● **YOUR ASSIGNMENT**
In the article on gut dendritic cells, which inflammatory cytokine did the third type of dendritic cell instruct Th1 cells to produce?

● **DOCUMENT PASSAGE**
*** Begin section ***
The millions of microbes teeming in the gut are known for their exquisite diversity. But according to a new study led by Duke Immunology’s Gianna Hammer, the immune cells in the gut sport a respectable amount of variety as well. The team reported in the October 25 issue of Cell Reports that under conditions similar to inflammatory bowel disease, the diverse functions of seemingly similar immune cells are unmasked.
In a healthy gut, microbe-sensing cells called dendritic cells keep the peace: they present bits of the resident microbes to T cells, along with explicit instructions not to over-react and cause damage. Dendritic cells (DCs) exist in different subtypes and although all DC subtypes are normally peaceful, under conditions reminiscent of inflammatory bowel disease, DCs engage gut microbes in a destructive battle. What Hammer discovered about this battle is that each type of dendritic cell wages a unique battle-plan – as a collective, dendritic cells orchestrate an all-out assault in the gut.
First author Jie Liang and colleagues investigated mice whose dendritic cells (DCs) respond aggressively to gut microbes. In these animals, DCs destroyed the peace by instructing T cells to destroy the lining of the intestine. This type of damage to the intestine is also found in people with inflammatory bowel disease (IBD). A closer look at the complex rules-of-engagement between DCs and T cells revealed a web of relationships that were not apparent in healthy animals. Hammer and colleagues identified three distinct populations of DCs. Two of these uniquely instructed T cells to produce IL-17, a molecule notorious for inflammation. To instruct IL-17-producing T cells one of these DC populations needed the help of MyD88—a sensor of gut microbes—while the other DC subset could do so without it. A third type of DC instructed an entirely different type of T cell—called Th1—to pump out the inflammatory cytokine IFN-g, and also did so without using the MyD88 sensor. Together, the three populations of DCs incited the inflammatory T cells that destroy the intestine, in a destructive battle against gut microbes.
*** End section ***
● **PROVIDED RECORDS**
*** Begin section ***
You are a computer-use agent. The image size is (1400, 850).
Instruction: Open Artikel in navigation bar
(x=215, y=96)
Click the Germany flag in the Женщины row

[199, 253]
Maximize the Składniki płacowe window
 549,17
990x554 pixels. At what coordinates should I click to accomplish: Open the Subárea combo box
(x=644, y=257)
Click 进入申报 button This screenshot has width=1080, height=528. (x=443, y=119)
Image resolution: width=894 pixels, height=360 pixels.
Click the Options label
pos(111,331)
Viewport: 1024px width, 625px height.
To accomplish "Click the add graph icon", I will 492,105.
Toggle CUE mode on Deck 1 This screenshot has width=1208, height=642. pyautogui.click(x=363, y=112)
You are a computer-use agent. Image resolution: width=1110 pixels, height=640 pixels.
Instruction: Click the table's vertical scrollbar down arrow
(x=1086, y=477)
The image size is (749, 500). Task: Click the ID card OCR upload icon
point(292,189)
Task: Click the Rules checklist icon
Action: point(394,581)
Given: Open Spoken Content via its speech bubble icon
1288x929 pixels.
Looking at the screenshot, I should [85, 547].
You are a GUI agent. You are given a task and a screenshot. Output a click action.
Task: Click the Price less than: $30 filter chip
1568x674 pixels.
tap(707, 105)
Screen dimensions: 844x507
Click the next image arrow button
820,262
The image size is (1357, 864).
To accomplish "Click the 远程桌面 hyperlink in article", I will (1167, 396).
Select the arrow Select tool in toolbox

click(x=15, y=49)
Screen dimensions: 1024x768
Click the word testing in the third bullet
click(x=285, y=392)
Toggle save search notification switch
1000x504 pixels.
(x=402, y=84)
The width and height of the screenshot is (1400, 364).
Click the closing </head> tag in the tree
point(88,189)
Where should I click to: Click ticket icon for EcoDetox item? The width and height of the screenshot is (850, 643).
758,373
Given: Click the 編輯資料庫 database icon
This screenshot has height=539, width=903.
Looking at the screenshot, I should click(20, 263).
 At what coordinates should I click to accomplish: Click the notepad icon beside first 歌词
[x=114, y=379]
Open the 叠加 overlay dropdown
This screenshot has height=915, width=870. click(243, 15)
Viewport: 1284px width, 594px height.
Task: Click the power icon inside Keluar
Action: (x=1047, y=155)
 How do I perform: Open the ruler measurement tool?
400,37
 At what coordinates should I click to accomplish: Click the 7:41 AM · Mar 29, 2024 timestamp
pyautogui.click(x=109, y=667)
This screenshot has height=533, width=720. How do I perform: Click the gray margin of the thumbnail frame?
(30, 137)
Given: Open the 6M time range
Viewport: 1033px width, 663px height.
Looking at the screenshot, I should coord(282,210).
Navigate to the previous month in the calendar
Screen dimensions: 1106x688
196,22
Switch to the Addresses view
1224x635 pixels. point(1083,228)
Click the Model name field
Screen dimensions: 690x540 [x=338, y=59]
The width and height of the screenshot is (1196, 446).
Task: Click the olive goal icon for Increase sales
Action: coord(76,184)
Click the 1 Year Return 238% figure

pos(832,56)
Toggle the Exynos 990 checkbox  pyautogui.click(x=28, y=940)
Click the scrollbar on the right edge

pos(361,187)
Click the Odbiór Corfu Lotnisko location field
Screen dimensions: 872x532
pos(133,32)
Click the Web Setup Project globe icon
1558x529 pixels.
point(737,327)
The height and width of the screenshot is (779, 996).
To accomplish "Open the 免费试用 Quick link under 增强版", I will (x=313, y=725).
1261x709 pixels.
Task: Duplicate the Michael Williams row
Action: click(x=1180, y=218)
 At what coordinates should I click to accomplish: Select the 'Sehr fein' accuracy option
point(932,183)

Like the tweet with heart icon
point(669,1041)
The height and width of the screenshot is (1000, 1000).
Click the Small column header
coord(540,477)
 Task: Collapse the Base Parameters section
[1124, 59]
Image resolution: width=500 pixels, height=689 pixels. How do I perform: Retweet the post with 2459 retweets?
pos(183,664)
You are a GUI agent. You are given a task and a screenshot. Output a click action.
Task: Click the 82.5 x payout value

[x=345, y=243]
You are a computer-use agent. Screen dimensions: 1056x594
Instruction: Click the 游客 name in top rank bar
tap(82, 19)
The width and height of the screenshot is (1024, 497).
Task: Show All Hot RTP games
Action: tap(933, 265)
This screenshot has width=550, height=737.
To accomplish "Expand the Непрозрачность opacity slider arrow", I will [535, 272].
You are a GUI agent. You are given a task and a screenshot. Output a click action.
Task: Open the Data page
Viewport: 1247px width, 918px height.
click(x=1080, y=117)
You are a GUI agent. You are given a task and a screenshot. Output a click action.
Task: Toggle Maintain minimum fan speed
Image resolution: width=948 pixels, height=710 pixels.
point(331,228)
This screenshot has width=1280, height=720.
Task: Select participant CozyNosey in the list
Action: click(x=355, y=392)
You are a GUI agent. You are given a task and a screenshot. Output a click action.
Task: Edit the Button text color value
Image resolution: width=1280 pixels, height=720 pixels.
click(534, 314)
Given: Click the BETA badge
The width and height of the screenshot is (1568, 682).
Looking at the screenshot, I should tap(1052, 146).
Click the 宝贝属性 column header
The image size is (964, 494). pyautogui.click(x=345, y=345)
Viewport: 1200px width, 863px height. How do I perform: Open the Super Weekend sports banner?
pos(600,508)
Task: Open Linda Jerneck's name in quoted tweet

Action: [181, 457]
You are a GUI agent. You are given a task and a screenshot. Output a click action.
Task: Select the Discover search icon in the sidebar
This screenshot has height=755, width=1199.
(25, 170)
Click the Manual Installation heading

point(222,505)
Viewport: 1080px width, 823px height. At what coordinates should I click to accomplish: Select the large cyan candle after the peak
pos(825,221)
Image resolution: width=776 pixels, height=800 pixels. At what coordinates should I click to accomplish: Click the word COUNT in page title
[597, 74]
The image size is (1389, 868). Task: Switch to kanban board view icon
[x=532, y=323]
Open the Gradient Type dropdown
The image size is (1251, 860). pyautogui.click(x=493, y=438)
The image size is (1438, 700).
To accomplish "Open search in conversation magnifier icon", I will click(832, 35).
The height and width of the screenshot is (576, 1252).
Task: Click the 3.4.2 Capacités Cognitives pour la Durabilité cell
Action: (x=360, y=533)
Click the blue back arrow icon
*** End section ***
● **RESPONSE TO THE TASK**
IFN-g